Data flow in Mammoth

Fig. 2 A typical data flow in Mammoth.

Add New Data

Mammoth allows you to fetch or add new data from different kinds of sources.

  • Local Files : Upload files from your system.
  • Databases : Connect to one of the supported databases .
  • API : From a cloud API (like Salesforce, Google Analytics etc).
  • Webhooks : Push data to Mammoth using webhooks .

You can also pull any existing public Datasets as a comma separated values (CSV) or a zipped CSV hyperlink on the web.

Discover

When you open a Dataset, Mammoth automatically creates the first View to help you start exploring your data. You can create an Explore card to do quick exploration and look for any quick insights, anomalies or pattern. Explore cards are a very powerful tool. For more information, see here

Creating Multiple Views

You build perspectives on the data through Views. Views give you the flexibility to transform your data through simple or complex Pipelines for you to analyze your data. Following are some points to note about Views:

  • You can create multiple Views on the same Dataset.
  • A View can blend data from single or multiple Datasets and Views.
  • Multiple Views can add their end data to the same Dataset.

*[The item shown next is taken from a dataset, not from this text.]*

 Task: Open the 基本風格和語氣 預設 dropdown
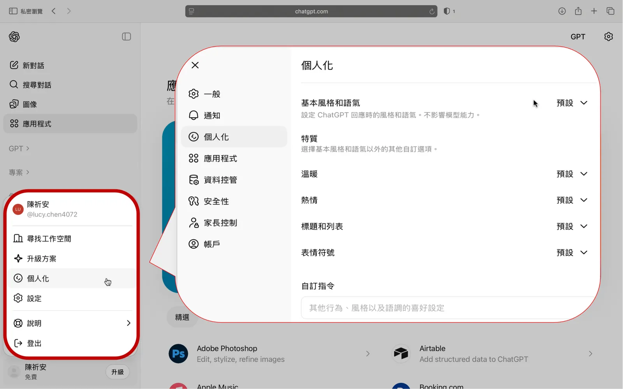(x=572, y=103)
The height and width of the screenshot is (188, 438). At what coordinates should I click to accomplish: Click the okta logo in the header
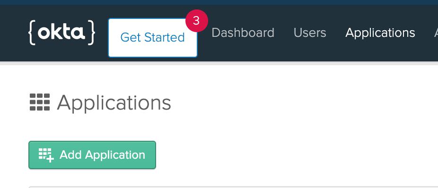[x=62, y=33]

Following are few examples that illustrate the power of having multiple Views of a Dataset:

  • Assume that you have raw data containing a large number of columns. Each column gives a different type of statistics about the subject of analysis. You may find it difficult to deal with so many columns. To simplify, you can create multiple Views on the same Dataset and hide the columns that are not relevant in each of the Views. Each View can then have a Pipeline that is relevant for analysis.
  • In another case, you may have a large number of columns in your data, but only a few of them should be exposed for downstream analysis. You can hide such columns and save the View as a new Dataset.
  • In another example, your data is in two different Datasets and you want to join them based on a common key that is present in both the Datasets. You can join data from another View with data in your current View to achieve this.
  • Your data could be coming from multiple data sources and structured differently. You, however, have a standardized structure to final data. You can create Pipelines on each Dataset through its Views and create a standardized output and then append into a target Dataset.

Export/Save

After a Task is complete in a Task Pipeline, you can save your data to another Dataset or publish the data for further analysis to an external system like databases or visualization platforms like PowerBI or Elasticsearch/Kibana or Google Data Studio. Many external visualization tools connect to one of the supported databases.